Migratory Bird Managers OK Two Hunts per Year for Emperor Geese in Alaska

Emperor Goose. Photo Sandy Cole Wikimedia Commons
Emperor Goose. Photo Sandy Cole Wikimedia Commons

After a false start a year and a half ago, managers are ready now to allow not one, but two hunts per year for the king of all waterfowl – the emperor goose. Because of a crash in its population 31 years ago, sport hunting for the bird was suspended, with a ban on subsistence hunting put in place the next year, 1987.

The Emperor Goose is a striking bird, with distinctive gray-barred plumage and a pure white head and back of the neck. The bird is migratory, but mostly stays in Alaska, with some venturing as far as Siberia in the summer to nest. Most nest between Bristol Bay and Nome, with the majority making their summer home in the vast Yukon-Kuskokwim Delta.

Kodiak Island is one of the bird’s main wintering grounds, along with the Aleutian Islands.

The Alaska Migratory Bird Co-Management Council, which, with its partners from the U.S Fish and Wildlife Service, the Alaska Department of Fish and Game and Alaska Native stakeholders has kept an eye on the population numbers for years, and developed the three-year trial period to determine how the Emperor geese respond to new hunting pressure.

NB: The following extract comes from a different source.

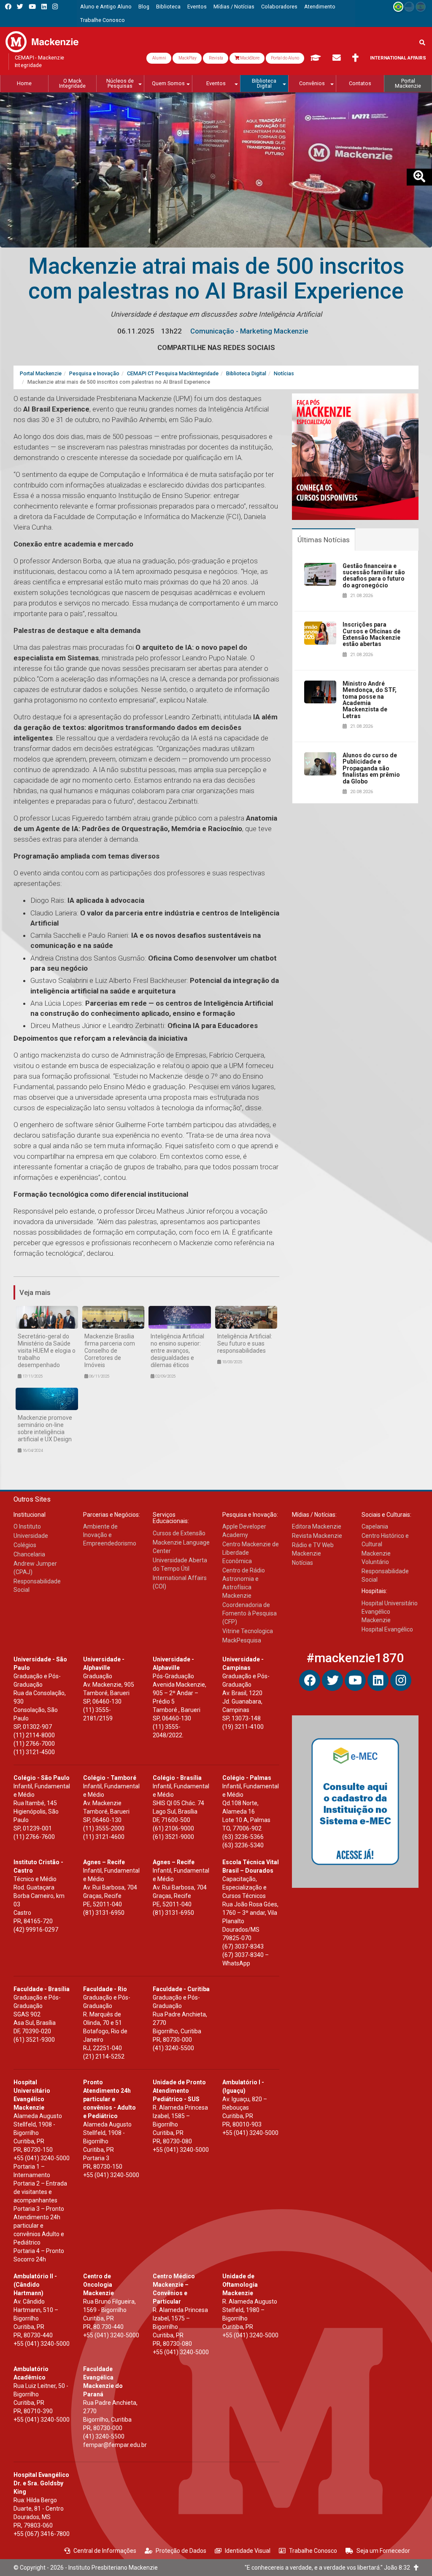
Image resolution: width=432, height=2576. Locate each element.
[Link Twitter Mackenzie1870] (20, 6)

“They’re apparently pretty tasty,” said Patty Schwalenberg, the executive director of the AMBCC. “I mean we’ve been having elders (say), ‘I haven’t had a bird in 30 years, I’d really like to taste another one before I die.’”

Putting off the elders for so long was difficult, Schwalenberg said, but added that it was necessary to balance their subsistence needs with care for the population. Currently, they’re estimated to number about 150,000.

She said that in about 2012, the council started getting increased requests to enact a hunt. Schwalenberg said residents maintained there must be more Emperor geese than were being counted.

“Well that was always what the community members were saying. ‘There’s more birds in that area. Do you go here? Do you go there? Where do you do your aerial surveys? We, people on the ground, think there are more birds than you are counting,’” she said.

It was that pressure, Schwalenberg said, that prompted the U.S. Fish and Wildlife Service and the Alaska Department of Fish and Game to, as she put it, “look at their numbers more seriously.”

Crystal Leonetti is with Fish and Wildlife. She says there will be two different types of hunts this, and during the next two years.

“For the spring-summer hunt, because it’s a customary and traditional hunt, for eligible persons living in the eligible subsistence areas in Alaska, they can hunt Emperor geese without a license,” Leonetti said. “But for the fall-winter hunt, that requires a hunting license from the State of Alaska.”

Jason Shamber, a biologist with the state’s Division of Wildlife Conservation explained.

“There will be a season in Kodiak, as well as Western Alaska, and the Alaska Peninsula and through the Aleutian Chain,” he said. “Essentially throughout the range of Emperor geese will be open for both a spring-summer subsistence harvest and a fall-winter harvest as well.”

Schwalenberg pointed out that this harvest plan was created by the migratory bird council, and with extensive input from rural and Native subsistence users.

“So it gets the Native people more involved in the science of the management, and I think provides more ownership in the management activities. So normally the Pacific Flyway Council does the management plan for each of the species, but because the Emperor goose only occurs in Alaska and then a little bit of in Russia, we did our own management plan for this bird,” Schwalenberg said. “Which is like huge – at least for me.”

The growth rate for Emperor geese is about 2-percent per year, which is not large. Since it is just a three-year experiment, if the Emperor’s new harvest doesn’t fit well, it will likely not continue.